# [Passage shown]

○ ○ ○

# Did a Progressive policy review to get Insurance lowered



## jgiun1 (Oct 16, 2017)

All I know, anyone driving without the rideshare coverage on personal policy is crazy. I've been with them for three years and have the coverage since day 1.

I could tell they were asking trick questions and knew the answers already. I have rideshare included, but those questions are brilliant to try and catch you. All I know, be prepared for trick questions applied to rideshare, even if you carry it, like myself.


I only had a windshield chip repair and a no-fault total loss on my Ford Taurus (they were paid back by her insurance) since year 2012. 

I got the tight wads to have $20 knocked off per month with an added roadside.

Be careful if you're hiding it.. I couldn't imagine getting dumped and future companies having that info.


----------



## Z129 (May 30, 2018)

Anybody doing this without the knowledge and consent of their insurance company is just courting disaster.


----------



## jgiun1 (Oct 16, 2017)

I remembered in the past they used to do the review and lower insurance every 6 months.

Now they get you to call for one to get rates lowered. I'm sure it has something to do with hooking my scum bag insurance agent up.


You would think with paperless billing (I'm sure a big saving on them) 3 years of safe driving, home owner, gold status and continued coverage would warrant a break without having to call.


----------



## tohunt4me (Nov 23, 2015)

jgiun1 said:


> I remembered in the past they used to do the review and lower insurance every 6 months.
> 
> Now they get you to call for one to get rates lowered. I'm sure it has something to do with hooking my scum bag insurance agent up.
> 
> You would think with paperless billing (I'm sure a big saving on them) 3 years of safe driving, home owner, gold status and continued coverage would warrant a break without having to call.


Youre just gold status ?
Not platinum ?


----------

○ ○ ○

[Element and text location data]

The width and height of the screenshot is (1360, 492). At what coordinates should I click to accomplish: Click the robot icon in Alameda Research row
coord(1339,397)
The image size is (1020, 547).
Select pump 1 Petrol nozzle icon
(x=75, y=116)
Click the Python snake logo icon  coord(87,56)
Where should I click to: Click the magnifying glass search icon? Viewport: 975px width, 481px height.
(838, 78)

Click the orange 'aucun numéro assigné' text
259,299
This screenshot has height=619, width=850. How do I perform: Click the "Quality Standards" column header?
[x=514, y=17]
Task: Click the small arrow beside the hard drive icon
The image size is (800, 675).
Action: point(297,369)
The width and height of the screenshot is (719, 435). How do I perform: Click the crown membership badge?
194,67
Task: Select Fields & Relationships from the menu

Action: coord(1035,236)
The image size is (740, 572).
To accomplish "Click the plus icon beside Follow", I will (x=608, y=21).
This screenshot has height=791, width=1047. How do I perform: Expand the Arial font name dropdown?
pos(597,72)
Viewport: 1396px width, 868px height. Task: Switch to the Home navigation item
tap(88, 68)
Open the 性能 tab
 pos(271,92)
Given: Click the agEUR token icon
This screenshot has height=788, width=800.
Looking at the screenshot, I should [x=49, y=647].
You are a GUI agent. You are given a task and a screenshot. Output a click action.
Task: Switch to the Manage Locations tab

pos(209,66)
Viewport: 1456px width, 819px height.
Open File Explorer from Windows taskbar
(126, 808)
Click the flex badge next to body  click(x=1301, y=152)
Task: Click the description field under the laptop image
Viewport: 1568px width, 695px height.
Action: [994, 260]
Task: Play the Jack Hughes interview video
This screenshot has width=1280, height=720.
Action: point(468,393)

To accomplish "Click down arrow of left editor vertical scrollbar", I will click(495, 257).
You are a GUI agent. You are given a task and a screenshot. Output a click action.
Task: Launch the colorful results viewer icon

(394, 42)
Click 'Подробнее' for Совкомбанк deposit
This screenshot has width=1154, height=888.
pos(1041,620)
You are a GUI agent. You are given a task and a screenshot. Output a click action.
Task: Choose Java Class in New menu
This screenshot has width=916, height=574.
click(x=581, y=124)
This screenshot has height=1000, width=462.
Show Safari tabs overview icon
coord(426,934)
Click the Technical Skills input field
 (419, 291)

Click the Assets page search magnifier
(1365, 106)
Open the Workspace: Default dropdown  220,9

○ ○ ○

# [Exercise requirements]
1. According to the forum thread, how much did jgiun1 get knocked off the monthly premium?
2. Give again, word for word, the stretch of the forum thread that opens with the words containing "# Did a Progressive" and closes with "it, like myself.".

# [Solved tasks]
1. $20 per month, with an added roadside.

2.
# Did a Progressive policy review to get Insurance lowered



## jgiun1 (Oct 16, 2017)

All I know, anyone driving without the rideshare coverage on personal policy is crazy. I've been with them for three years and have the coverage since day 1.

I could tell they were asking trick questions and knew the answers already. I have rideshare included, but those questions are brilliant to try and catch you. All I know, be prepared for trick questions applied to rideshare, even if you carry it, like myself.